Staples started drawing her first comic series during her last year of college. “We had this sort of portfolio building class where we would put together whatever we wanted to do, so I started working on this comic. I worked with this writer, Andrew Foley, from Edmonton. We met on a message board for local creators and he sent me the script for Done to Death. It was five issues and the first issue was out by the time I graduated. That summer, in fact,” says Staples.

From her work with Foley, Staples landed her job on the horror graphic novel Trick ’r Treat, which also coincided with the last time she did work by hand. “Trick ’r Treat was the last thing that I did drawn in pen and ink, but colored digitally. The next series was Hawksmoor, which was on a really, really tight schedule. I had to turn around a fully colored issue in four weeks for six issues, so I thought there’s no way I can do this unless I go digital,” says Staples.


Of the comic genres Staples has worked with, she’s found herself drawn to horror. “I really enjoy doing horror stuff actually. A lot. I don’t have any particular affinity for superheroes. It’s not something I’m really interested in doing,” she says.

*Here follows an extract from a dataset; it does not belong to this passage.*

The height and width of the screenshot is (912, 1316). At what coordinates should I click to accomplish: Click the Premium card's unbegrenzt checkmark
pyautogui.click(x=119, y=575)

Staples finds the superhero genre to be limiting and wants to bring diversity to comics, something she and Saga writer Brian K. Vaughan have especially concentrated on in their series. “All the corners of the comics world except mainstream superhero books have pretty much agreed that diversity is a positive thing. I think the important thing to do now is create women-friendly books, and that will lead to more female creators in the next generation,” she says.

Though Saga is “not horror, unfortunately,” Staples has injected some elements of the genre into the series. “I’ll always leap at the chance to draw a weird monster. I loved doing horror work, so it’s always cool when Saga takes a turn for the creep—although I don’t think our ghost girl Izabel is scaring anybody,” says Staples.


As far as her top characters for the Saga series, she says, “Lying Cat is a favorite!” She’s learned a lot while drawing the series and is happy with the artwork and characters she designed early on. “There’s nobody I’d change, because accepting weird decisions you made on the fly years ago is part of doing an ongoing series. You just live with it! My favorite moments are whenever we see the surface of a new planet for the first time, or a new character is introduced with a splash page.”


When buying comics for herself, Staples goes after what pleases her visually. “If I don’t enjoy the artwork, I can’t enjoy the book,” she says. “Sometimes the story can be enough for me to get into, but usually I buy what looks good. What can I learn or steal from them?”

Looking at others’ work has helped Staples develop as an artist, and she does not limit herself to just comics. She’s also influenced by painters, classic illustrators, and especially animators. “You have to look at everything else that’s out there. That’s how you improve your taste, how you see what’s good. You study it and then go back and give your own work a very hard look to see where it is and where it needs to be. It’s something I try to do constantly,” says Staples.

Staples’s work process varies somewhat day to day, but she tries to be consistent when working freelance. “I try to stick to a schedule, but it doesn’t come easily. I usually double my workload as a deadline looms. Probably like most people, I would imagine,” she says.

She’s found that to be the hardest part of working as a freelance artist. When asked what is her biggest obstacle in regards to work, Staples says, “Fighting procrastination or anxiety at your own work and sticking to a schedule, which can be hard to do when you’re home alone all day with no one really monitoring you. Yeah, that’s the hardest thing to get right, but I think I’m there now or at least close enough to where I can do an almost monthly book on time.”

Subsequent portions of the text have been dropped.